> _Supplied records_:
Content starts

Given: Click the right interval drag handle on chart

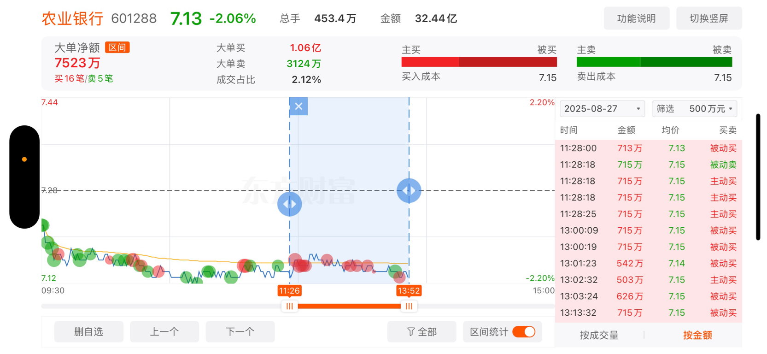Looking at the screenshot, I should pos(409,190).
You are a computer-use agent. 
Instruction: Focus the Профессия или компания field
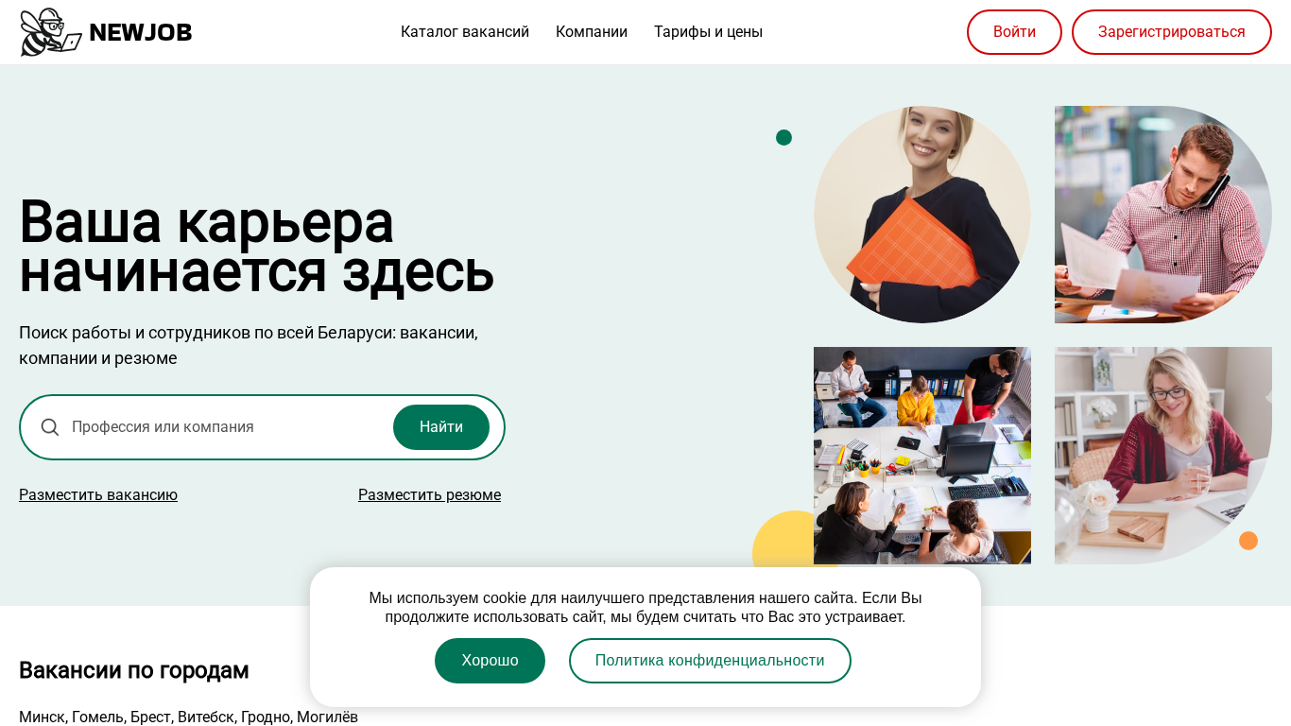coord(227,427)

Content ends
Content starts

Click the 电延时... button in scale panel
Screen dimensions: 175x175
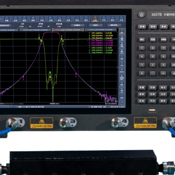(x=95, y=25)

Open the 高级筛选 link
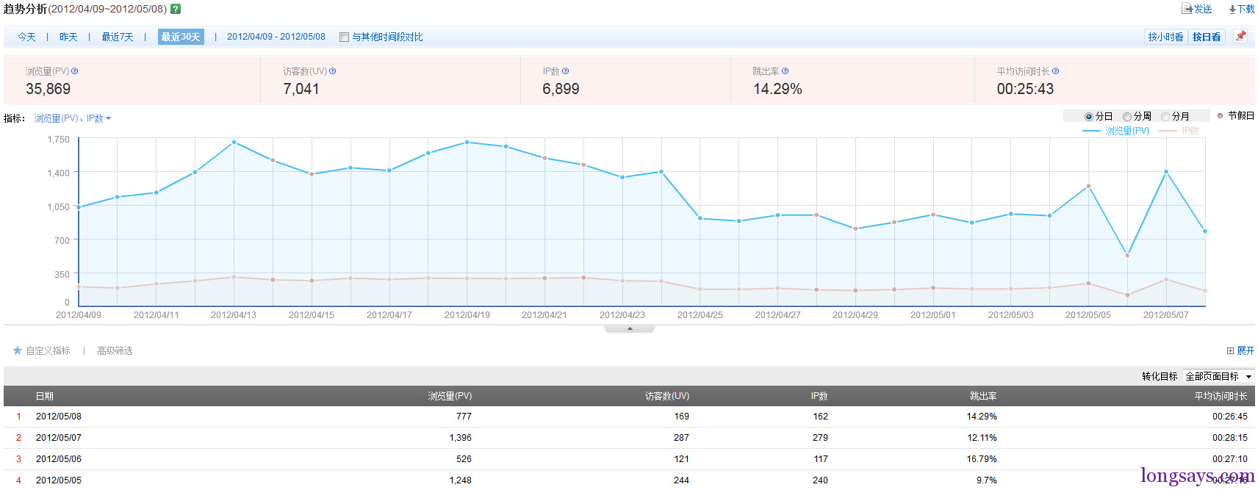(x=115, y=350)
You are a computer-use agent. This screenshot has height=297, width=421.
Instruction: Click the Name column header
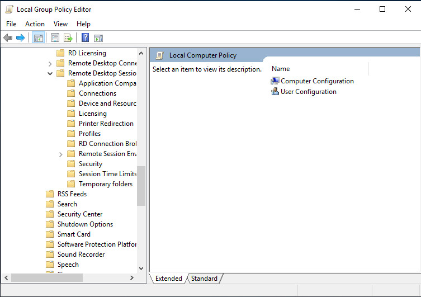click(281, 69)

Content ends
Content starts

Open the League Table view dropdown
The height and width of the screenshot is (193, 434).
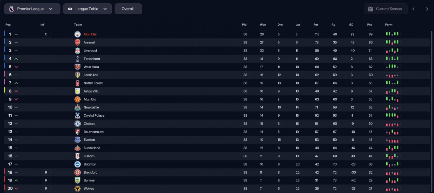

Content ends

> _Work instruction_: Only lines holding the word "computer" belong in the answer; copy all of them from the records.

> _Final answer_:
You are a computer-use agent. 
You are a computer-use agent. This screenshot has height=297, width=421.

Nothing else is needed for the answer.